Natasha and Chris Ashton were a month into their MBA programme at the Wharton school at the University of Pennsylvania when their year-old cat, Bodey, stopped eating. After a visit to the local clinic Bodey was transferred to a larger veterinary hospital where she was placed in intensive care for almost a week. Total bill: $5,000.
“When they told us, I could see the colour draining from Chris’s face,” recalls Ms Ashton. “We were already up to our eyeballs in debt from business school. But neither of us felt we could discontinue treatment: she was our baby.”
In retrospect, Bodey’s bout of pneumonia (the cat made a full recovery) might have been the best thing that happened to the entrepreneurial couple. On graduating from Wharton in 2003, the Ashtons founded Petplan North America, a pet insurance company, based in Philadelphia, that provides insurance for emergency veterinary costs and hereditary and congenital conditions.
They sold their first policy in 2006, broke even in 2009 and last year earned revenue of $39.5m. This year, Petplan North America is on track to earn more than $50m.
In the UK, the Ashtons’ native country, nearly 30 per cent of animal owners have insurance for their pets, according to market research reports from Mintel and Datamonitor. However in the US, where there are more than 140m cats and dogs, that figure hovers at between 1-2 per cent.
And yet the market is ripe. This year Americans will spend an estimated $55.5bn on their pets, about a quarter of that figure – $14.2bn – on veterinary care, according to the American Pet Products Association.
Advances in veterinary medicine and technology have allowed vets to keep animals healthier for longer but the price of treatment is steep. For instance, treatment for pet cataracts can cost up to $3,000 per eye and canine hip replacement surgery between $3,000-$5,000
“There is an incredible level of sophistication surrounding veterinary care but all of that comes at a cost,” says Mr Ashton. “Vets are starting to recognise that if they want people to be able to afford sophisticated treatments, they have to buy into the insurance industry.”

§ Given entries
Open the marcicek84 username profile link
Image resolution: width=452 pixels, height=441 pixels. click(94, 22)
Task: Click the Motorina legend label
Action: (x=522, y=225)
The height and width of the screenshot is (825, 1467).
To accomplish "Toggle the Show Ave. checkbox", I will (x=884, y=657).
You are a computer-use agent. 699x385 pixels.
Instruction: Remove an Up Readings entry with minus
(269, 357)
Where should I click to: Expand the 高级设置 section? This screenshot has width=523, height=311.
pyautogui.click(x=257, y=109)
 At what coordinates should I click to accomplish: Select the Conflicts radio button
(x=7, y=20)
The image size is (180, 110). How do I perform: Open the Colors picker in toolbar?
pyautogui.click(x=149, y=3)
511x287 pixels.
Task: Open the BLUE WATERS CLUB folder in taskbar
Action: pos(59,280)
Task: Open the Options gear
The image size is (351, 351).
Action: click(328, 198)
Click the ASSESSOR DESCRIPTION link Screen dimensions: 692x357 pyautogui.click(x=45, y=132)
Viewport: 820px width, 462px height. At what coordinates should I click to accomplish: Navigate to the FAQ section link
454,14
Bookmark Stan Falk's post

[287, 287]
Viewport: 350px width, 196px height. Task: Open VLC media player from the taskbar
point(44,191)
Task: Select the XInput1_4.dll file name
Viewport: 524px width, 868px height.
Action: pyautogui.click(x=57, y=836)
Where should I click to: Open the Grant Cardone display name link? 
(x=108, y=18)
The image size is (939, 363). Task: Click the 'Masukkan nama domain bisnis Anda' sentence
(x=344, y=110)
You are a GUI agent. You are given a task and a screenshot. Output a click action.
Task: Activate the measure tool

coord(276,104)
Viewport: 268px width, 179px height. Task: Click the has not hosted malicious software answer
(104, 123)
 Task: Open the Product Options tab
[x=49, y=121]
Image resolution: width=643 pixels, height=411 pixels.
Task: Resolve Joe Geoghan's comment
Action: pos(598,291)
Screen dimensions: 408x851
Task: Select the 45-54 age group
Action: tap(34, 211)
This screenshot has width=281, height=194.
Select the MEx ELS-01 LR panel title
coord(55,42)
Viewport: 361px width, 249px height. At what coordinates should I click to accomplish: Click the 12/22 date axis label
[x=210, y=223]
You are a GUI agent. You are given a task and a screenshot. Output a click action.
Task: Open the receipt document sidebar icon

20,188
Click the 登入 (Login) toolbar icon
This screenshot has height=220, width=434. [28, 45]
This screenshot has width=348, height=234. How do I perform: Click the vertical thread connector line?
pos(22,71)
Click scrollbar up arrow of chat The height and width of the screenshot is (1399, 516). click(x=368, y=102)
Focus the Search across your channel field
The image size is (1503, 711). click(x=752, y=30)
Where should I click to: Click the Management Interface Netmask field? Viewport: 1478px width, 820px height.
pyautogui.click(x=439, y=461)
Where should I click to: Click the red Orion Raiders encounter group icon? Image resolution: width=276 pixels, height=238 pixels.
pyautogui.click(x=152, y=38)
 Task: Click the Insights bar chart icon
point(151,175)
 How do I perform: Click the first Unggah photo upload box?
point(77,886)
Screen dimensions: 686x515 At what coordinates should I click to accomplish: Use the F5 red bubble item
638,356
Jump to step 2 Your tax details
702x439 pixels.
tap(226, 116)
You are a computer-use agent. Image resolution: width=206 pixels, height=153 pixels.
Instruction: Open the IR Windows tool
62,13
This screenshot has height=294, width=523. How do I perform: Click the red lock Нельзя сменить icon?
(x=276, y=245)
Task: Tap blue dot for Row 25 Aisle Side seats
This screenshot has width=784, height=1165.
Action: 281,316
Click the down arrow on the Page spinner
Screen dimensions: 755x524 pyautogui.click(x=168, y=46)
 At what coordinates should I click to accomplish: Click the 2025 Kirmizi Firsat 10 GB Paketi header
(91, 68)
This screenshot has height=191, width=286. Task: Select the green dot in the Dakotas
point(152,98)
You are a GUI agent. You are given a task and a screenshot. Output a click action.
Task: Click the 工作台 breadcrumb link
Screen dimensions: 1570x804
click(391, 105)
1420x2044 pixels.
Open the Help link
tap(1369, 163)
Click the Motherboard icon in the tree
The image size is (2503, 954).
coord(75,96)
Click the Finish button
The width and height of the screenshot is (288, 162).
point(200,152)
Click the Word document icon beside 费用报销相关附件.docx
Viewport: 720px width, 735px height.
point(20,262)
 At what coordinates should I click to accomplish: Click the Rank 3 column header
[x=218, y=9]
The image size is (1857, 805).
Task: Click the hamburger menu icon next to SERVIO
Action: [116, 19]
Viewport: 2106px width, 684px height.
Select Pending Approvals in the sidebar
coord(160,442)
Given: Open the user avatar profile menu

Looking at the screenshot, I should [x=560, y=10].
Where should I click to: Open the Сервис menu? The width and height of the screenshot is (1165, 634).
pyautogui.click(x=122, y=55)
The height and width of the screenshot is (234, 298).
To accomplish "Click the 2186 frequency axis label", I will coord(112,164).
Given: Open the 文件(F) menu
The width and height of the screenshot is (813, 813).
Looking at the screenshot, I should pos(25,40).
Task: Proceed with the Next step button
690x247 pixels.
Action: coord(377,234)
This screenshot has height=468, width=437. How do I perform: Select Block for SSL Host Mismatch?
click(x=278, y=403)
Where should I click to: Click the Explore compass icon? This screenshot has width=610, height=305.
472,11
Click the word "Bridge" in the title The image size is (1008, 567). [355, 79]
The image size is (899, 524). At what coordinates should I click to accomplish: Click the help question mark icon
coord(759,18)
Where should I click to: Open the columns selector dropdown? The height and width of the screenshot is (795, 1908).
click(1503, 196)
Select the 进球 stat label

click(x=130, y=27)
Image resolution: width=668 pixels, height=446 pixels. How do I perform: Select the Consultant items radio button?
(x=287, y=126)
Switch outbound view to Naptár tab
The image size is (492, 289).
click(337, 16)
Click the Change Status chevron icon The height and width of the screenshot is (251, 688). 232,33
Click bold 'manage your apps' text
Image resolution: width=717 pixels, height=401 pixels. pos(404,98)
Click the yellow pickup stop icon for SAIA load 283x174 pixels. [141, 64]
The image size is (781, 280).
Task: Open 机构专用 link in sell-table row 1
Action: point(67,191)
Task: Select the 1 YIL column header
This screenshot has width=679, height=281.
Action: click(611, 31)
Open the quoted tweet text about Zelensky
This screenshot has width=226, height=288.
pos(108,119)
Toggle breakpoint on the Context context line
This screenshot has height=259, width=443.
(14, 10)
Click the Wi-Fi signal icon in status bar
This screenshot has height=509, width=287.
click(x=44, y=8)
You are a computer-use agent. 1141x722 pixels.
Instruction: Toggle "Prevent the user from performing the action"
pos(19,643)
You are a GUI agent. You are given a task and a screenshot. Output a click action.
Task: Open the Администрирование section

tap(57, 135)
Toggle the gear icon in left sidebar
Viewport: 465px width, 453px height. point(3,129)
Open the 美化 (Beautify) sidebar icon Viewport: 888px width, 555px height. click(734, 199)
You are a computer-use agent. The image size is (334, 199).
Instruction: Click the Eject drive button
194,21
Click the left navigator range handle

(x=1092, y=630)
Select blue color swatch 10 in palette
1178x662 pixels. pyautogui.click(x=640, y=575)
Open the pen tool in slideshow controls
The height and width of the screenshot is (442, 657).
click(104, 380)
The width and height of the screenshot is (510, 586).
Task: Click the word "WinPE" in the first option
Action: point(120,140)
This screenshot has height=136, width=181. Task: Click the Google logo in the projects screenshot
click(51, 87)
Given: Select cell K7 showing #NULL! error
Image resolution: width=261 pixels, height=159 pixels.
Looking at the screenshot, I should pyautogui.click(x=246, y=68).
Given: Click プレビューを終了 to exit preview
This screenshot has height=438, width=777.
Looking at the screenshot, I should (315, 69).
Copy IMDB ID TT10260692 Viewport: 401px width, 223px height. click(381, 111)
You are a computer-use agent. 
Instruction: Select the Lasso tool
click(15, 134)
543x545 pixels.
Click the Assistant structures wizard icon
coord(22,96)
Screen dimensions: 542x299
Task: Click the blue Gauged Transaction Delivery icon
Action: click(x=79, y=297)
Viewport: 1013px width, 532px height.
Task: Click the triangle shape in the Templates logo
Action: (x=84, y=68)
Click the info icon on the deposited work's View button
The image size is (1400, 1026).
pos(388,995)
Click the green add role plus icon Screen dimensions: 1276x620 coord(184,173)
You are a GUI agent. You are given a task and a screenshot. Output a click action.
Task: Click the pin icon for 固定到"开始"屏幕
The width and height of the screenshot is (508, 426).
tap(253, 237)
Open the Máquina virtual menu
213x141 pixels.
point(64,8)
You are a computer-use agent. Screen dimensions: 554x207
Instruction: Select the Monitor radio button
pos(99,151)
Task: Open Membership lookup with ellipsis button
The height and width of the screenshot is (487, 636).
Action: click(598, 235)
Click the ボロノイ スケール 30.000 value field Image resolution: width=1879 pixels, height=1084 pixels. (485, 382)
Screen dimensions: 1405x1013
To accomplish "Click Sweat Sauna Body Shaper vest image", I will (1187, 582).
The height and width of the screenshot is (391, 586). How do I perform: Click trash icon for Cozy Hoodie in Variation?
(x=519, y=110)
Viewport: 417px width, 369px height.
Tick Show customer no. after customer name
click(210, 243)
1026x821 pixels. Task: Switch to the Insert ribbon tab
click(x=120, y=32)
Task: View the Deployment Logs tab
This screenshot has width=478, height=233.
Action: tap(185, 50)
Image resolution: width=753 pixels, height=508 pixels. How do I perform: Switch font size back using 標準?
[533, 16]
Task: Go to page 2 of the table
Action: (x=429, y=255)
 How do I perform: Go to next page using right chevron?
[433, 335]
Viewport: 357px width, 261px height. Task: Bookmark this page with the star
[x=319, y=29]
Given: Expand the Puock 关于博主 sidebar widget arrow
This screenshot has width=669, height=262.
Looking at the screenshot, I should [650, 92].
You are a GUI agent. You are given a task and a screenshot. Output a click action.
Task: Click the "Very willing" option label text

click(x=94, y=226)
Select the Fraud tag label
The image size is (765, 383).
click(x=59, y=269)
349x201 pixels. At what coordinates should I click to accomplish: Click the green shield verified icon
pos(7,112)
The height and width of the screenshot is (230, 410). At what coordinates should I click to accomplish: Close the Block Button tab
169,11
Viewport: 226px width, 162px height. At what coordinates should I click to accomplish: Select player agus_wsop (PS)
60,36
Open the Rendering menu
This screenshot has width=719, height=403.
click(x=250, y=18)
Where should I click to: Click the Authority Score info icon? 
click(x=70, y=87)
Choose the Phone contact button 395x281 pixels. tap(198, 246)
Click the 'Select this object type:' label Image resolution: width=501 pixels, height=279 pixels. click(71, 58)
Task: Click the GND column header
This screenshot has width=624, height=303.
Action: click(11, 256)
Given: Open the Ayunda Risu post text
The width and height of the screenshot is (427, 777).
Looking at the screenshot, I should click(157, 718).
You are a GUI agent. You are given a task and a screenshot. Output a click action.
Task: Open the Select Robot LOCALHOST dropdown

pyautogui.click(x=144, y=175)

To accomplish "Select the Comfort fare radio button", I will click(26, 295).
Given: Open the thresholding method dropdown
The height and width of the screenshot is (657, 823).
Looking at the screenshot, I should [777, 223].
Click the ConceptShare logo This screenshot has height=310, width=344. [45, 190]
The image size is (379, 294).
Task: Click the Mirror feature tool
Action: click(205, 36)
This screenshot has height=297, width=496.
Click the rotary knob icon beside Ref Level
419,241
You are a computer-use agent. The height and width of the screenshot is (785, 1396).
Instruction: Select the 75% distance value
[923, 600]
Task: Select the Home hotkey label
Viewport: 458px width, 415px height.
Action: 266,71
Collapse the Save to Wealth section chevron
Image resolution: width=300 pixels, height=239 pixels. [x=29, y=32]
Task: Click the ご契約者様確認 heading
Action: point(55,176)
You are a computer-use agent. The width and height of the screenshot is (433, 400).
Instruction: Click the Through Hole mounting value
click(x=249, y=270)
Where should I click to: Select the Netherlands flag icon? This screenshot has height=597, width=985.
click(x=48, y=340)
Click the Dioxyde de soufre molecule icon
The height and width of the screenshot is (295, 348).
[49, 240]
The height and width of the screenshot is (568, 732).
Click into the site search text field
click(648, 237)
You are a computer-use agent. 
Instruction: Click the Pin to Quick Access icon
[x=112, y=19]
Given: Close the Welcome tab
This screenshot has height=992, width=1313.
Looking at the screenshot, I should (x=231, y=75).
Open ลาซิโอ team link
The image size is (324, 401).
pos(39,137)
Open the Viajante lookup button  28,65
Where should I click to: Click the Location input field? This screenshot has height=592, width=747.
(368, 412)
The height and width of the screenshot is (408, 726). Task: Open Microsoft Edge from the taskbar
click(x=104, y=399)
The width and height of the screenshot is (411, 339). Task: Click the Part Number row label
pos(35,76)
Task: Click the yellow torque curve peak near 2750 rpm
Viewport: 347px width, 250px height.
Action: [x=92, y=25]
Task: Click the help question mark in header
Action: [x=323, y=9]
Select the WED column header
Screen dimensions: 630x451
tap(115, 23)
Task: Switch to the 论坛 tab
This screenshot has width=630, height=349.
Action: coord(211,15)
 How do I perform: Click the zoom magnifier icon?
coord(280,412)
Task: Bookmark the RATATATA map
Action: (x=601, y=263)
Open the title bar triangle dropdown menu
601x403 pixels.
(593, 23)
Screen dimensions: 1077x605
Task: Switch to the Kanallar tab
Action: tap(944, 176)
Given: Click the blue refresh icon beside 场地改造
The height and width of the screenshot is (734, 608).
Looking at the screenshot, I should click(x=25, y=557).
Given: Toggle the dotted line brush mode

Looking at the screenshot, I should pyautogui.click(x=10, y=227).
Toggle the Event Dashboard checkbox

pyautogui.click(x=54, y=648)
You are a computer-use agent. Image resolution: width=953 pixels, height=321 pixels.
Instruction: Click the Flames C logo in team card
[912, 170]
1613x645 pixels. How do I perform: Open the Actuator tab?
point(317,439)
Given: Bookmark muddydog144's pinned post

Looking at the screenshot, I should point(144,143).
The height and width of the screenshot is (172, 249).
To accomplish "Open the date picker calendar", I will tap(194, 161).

§ What to work on
1 – Answer these questions from the pet insurance article:
(a) For roughly how long was Bodey kept in intensive care?
(b) In which year did Petplan North America sell its first policy?
(c) How much will Americans spend on veterinary care this year, according to the American Pet Products Association?
2 – List every calendar year that the pet insurance article gives as a number.
The lines are separate material and are not connected to the pet insurance article.

§ Task solutions
1 –
(a) Almost a week.
(b) 2006.
(c) An estimated $14.2bn.

2 – 2003, 2006, 2009